## Begin Rows

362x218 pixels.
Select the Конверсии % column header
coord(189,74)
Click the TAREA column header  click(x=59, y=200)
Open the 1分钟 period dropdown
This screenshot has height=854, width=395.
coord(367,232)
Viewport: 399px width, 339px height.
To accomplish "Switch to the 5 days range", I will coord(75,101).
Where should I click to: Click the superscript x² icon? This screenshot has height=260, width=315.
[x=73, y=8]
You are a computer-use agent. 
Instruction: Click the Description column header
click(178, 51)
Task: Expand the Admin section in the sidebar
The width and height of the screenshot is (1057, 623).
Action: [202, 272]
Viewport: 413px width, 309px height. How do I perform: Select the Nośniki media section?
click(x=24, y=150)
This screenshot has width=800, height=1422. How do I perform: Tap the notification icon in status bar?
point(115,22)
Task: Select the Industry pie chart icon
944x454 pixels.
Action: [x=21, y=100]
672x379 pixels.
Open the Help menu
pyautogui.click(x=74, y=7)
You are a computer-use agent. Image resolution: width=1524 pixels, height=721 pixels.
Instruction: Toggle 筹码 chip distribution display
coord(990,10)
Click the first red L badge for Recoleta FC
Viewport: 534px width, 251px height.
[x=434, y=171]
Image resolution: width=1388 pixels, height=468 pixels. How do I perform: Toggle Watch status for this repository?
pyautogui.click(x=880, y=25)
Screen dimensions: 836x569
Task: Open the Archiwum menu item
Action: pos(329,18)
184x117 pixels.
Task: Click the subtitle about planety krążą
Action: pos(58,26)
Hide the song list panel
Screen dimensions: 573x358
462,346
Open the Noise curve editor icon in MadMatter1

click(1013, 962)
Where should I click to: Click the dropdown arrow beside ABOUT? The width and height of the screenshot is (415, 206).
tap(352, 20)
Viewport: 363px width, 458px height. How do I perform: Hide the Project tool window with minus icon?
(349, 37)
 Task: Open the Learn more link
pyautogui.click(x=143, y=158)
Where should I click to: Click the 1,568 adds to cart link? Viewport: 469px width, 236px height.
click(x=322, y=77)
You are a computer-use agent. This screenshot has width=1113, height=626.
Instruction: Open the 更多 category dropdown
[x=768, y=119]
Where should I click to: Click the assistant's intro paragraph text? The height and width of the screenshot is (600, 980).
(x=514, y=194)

## End Rows

:: Task directions ::
Pull out every line of the records above that contains the string "Image", copying each line in full.

:: The response ::
You are a computer-use agent. Image resolution: width=1524 pixels, height=721 pixels.
Image resolution: width=1388 pixels, height=468 pixels. How do I perform: Toggle Watch status for this repository?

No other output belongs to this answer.